Member of the House of Lords
- Lord Temporal
- Life peerage 26 August 2026

Personal details
- Party: Labour

= Marcus Davey, Baron Davey of Chalk Farm =

Marcus John Davey, Baron Davey of Chalk Farm (born July 1967) is a British arts administrator. He was chief Eexecutive and artistic director of the Roundhouse in London from 1999 to 2025. In July 2026, he was nominated to sit in the House of Lords as a Labour life peer.

== Career ==
Davey studied at Dartington College of Arts. He worked as Administrator of the Dartington International Summer School, Arts Manager for Dartington Hall Trust, and later as Chief Executive and artistic director of the Norfolk and Norwich Festival, where he expanded programming, commissioned new works, and developed education initiatives.

=== Roundhouse ===
Appointed in 1999, Davey worked with founder Sir Torquil Norman on the redevelopment of the venue, which reopened in 2006. He oversaw further expansions, including the Roundhouse Studios and Roundhouse Works. He curated artistic programmes featuring international artists and appointed the actor Daniel Kaluuya as Associate Artistic Director. He stepped down in 2025 after 26 years.

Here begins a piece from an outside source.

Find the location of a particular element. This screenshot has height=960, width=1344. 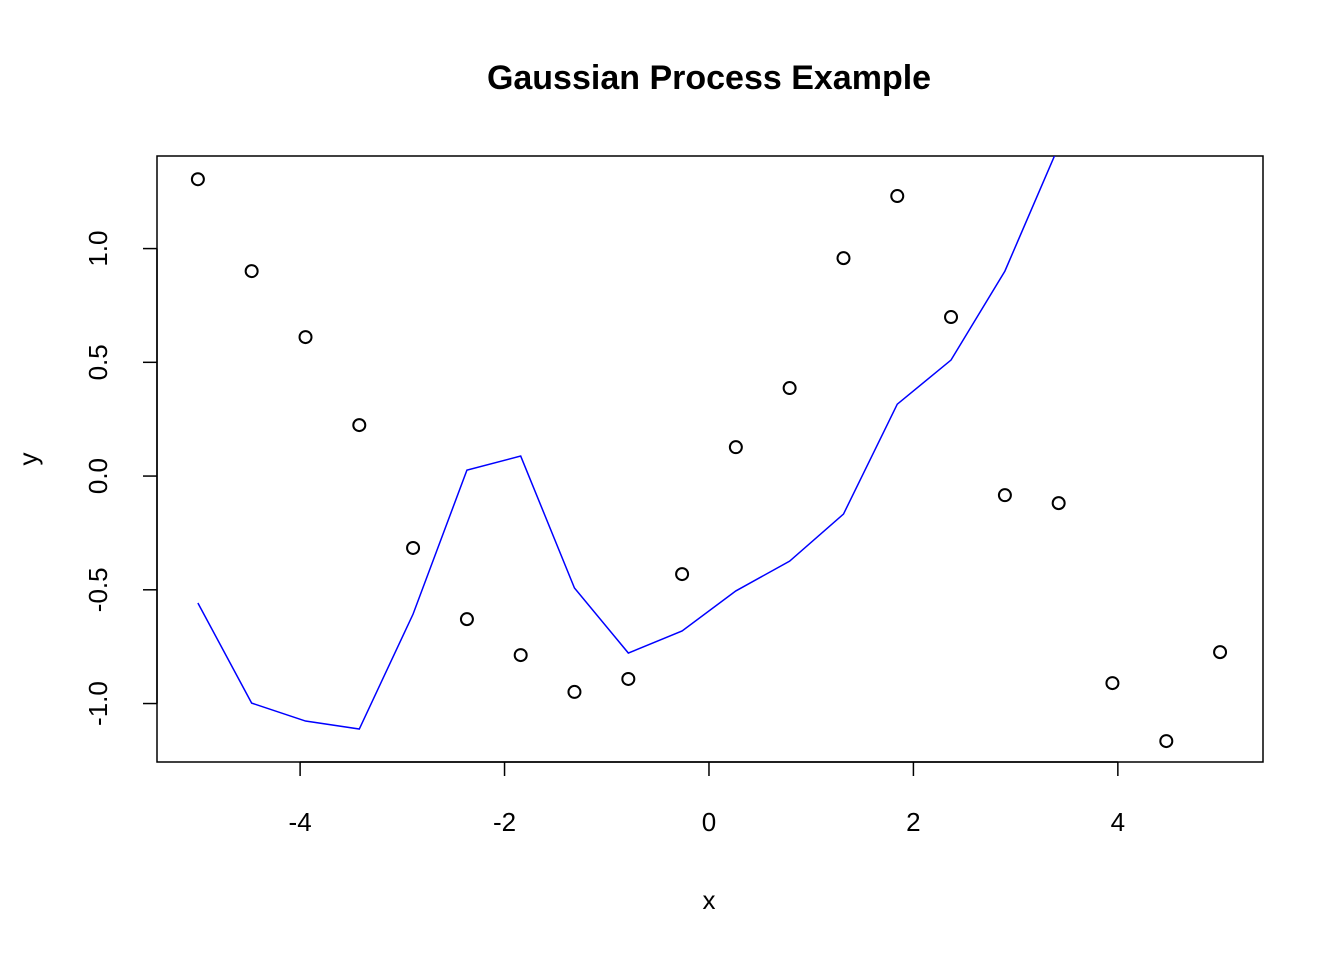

=== Other roles and honours ===
Davey has been on the boards or advisory bodies of the Paul Hamlyn Foundation (as trustee), Cultural Learning Alliance, PRS Foundation, and Brook Street Band Trust. He is an honorary fellow of the Royal Central School of Speech and Drama and Dartington College of Arts. He was appointed OBE in the 2012 New Year Honours and CBE in the 2019 Honours List, both for services to the arts and young people. In the July 2026 political peerages, it was announced that he was to be made a life peer and will sit in the House of Lords as a Labour peer.